I am interested to know what your (and perhaps others) opinion is of sexy/nude photographs of one’s spouse. Clearly these would only be for the viewing and pleasure of the other spouse, but perhaps taken in a professional studio rather than a home setting?
I have written on this subject once before:
My main point I want to be crystal clear about is that this type of decision falls squarely upon the couple themselves.
Assuming both are comfortable, here are some added thoughts:
- Depending on the comfort levels of both spouses, pictures can be taken both at home or in a more professional setting. There are studios that specifically focus on this type of photography and that take appropriate precautions. Things you may want to discuss and be clear about before getting started is who will take the pictures (i.e. does it matter to you as a couple that the photographer be the same gender?), who will be seeing and developing the pictures, how long does the studio keep the photos, what control do you have of what will eventually happen to the photos?
- If a spouse is uncomfortable having pictures taken completely in the nude, there are other options such as taking photos in special attire (i.e. lingerie, wrapped in sheets, wearing limited clothing) or nude but while covering certain anatomical areas (i.e. breasts or genitals) with your hands/arms, crossing legs and/or positioning the body in certain ways. Again, a good photographer who clearly understands what you want should be able to help you feel comfortable.
- If uncomfortable with the idea of someone unknown taking these types of pictures, have fun being the photographer yourselves. This can be a fun and erotic activity in of itself. Playing with lighting, different poses, different backdrops, and different editing tools (i.e. blurring and softening of backgrounds) can be part of sharing vulnerabilities not previously known. Make sure that you study tips on angles and lighting that help the “attractiveness” of the photos. You want your spouse to like these images of themselves – where both you and he/she can enjoy their best attributes. Hardly anyone looks good under direct or harsh lighting. Take it on as a learning artistic project.

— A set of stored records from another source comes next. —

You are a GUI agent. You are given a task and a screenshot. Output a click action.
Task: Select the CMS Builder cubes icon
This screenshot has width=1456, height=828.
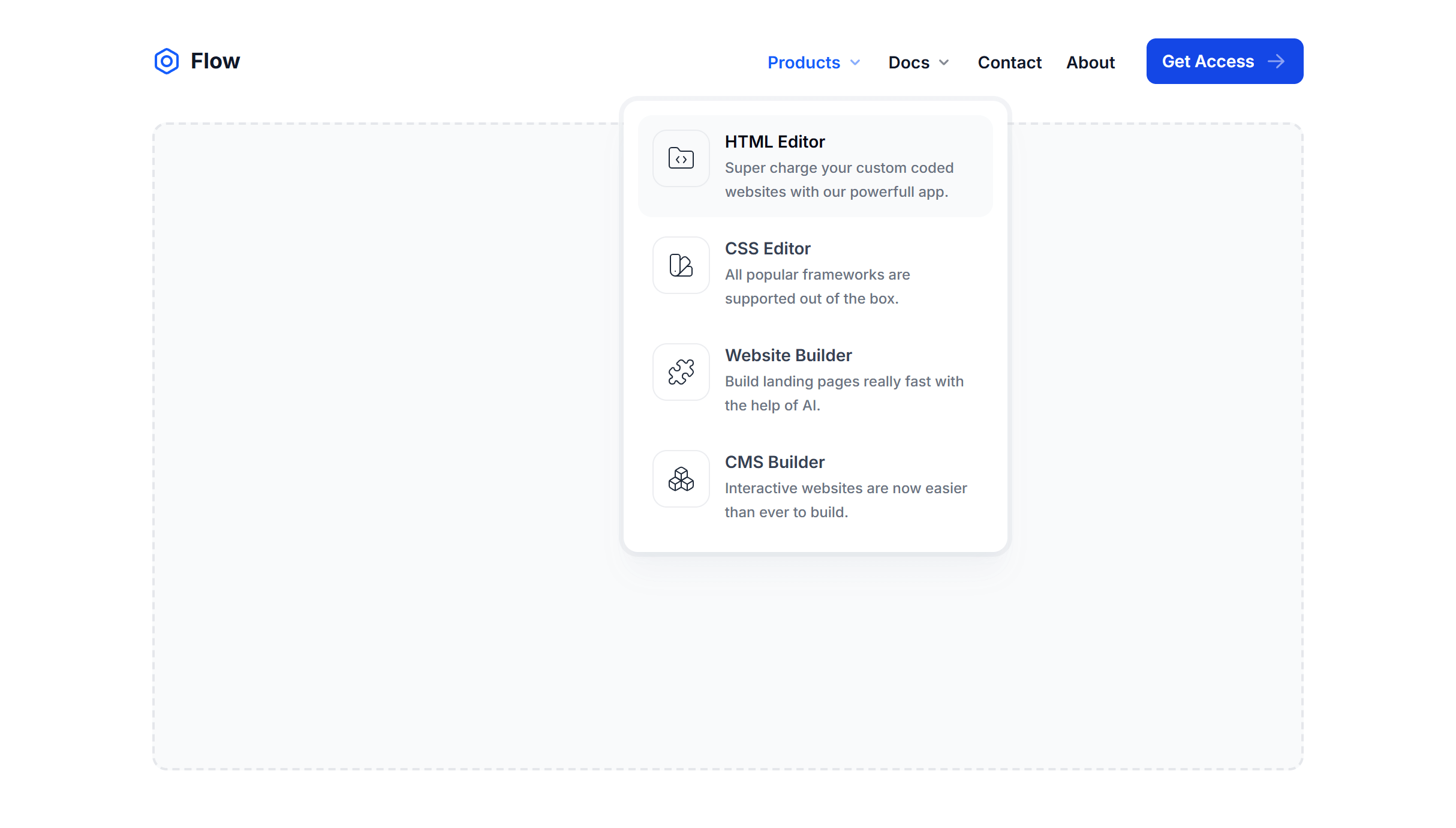[x=681, y=479]
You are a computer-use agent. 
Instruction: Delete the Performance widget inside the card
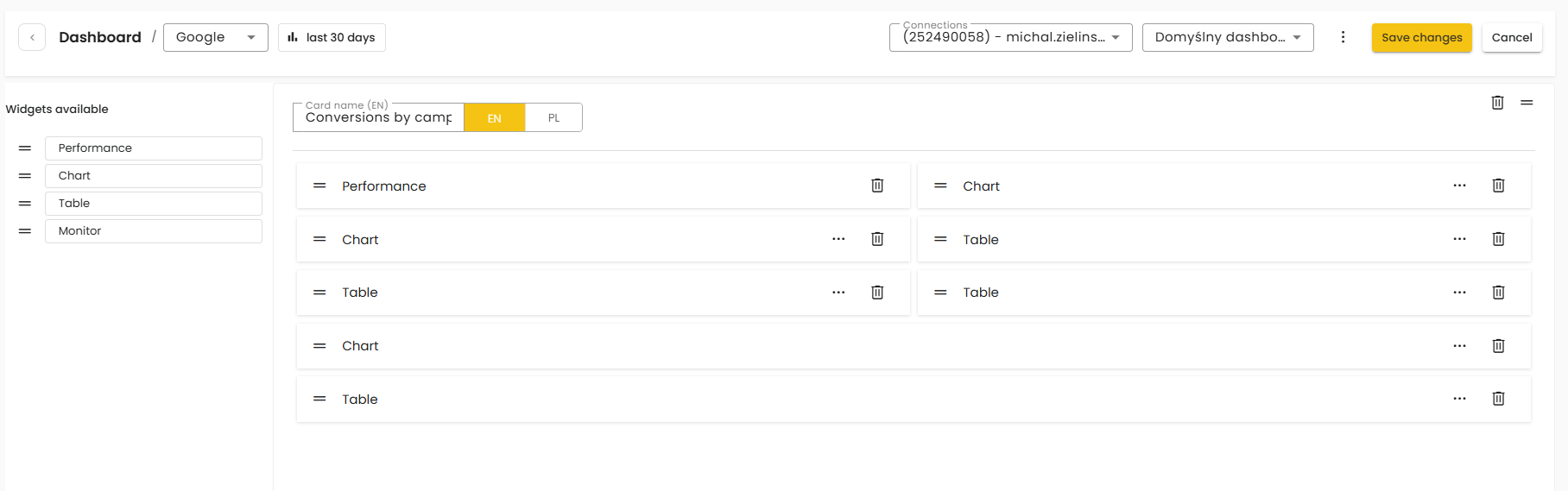877,186
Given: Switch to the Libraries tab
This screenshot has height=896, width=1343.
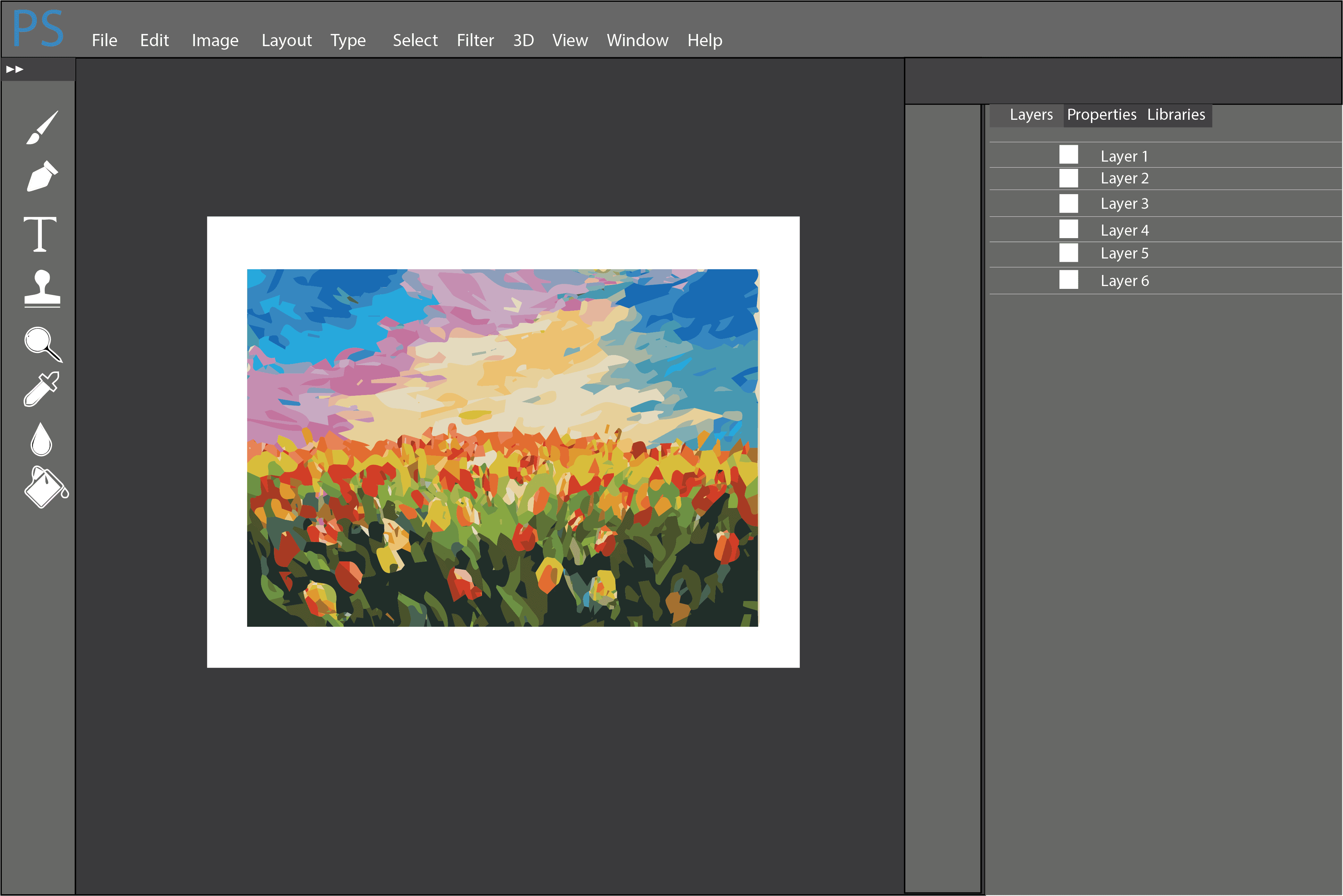Looking at the screenshot, I should (x=1176, y=114).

- On a tangent, a developmental time where nudity or partial nudity can be very touching in photography is during pregnancy or while photographing a new baby with parents.
Just because I am open to this being a fun, creative way for a couple to enjoy a form of appropriate erotica – I hope no one would use my opinion to coerce or guilt their spouse with going forward with this type of decision if they are not legitimately comfortable themselves. Doing that will do nothing towards increasing intimacy. And increasing intimacy is the only reason this type of activity should be approached to begin with.